++++ The records ++++
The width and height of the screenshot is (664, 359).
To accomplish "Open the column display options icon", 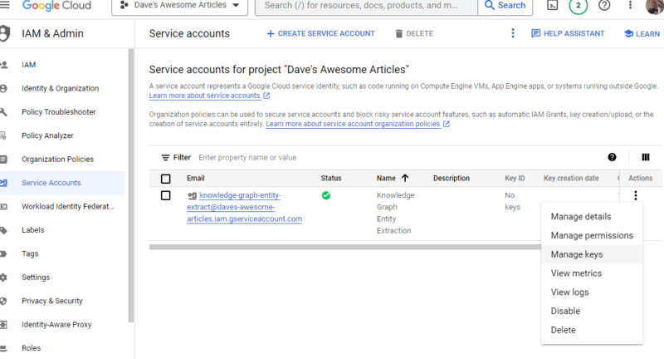I will coord(645,157).
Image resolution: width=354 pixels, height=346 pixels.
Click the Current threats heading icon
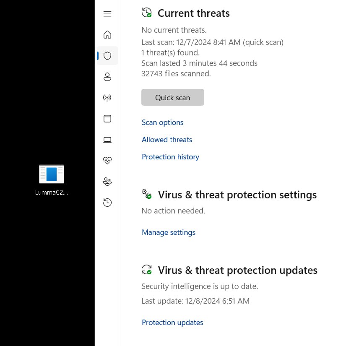(x=146, y=13)
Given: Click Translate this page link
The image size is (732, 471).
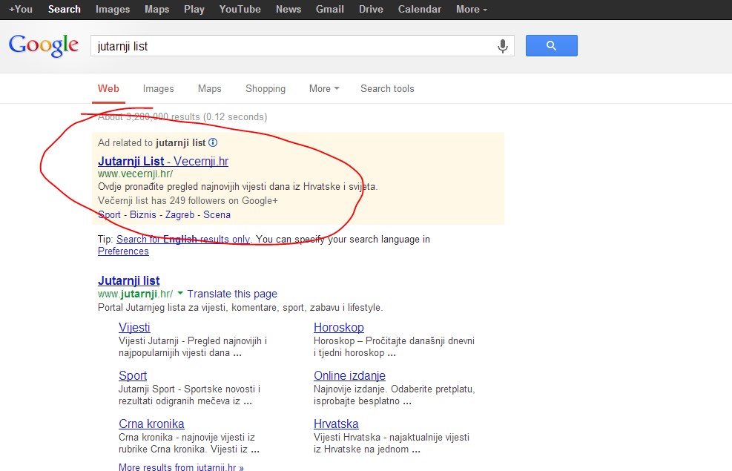Looking at the screenshot, I should click(x=232, y=294).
++++
# [Aim of the exercise]
Which lines of the material above hold the string "height"? Pull them out.

# [Completed exercise]
The width and height of the screenshot is (664, 359).
Image resolution: width=354 pixels, height=346 pixels.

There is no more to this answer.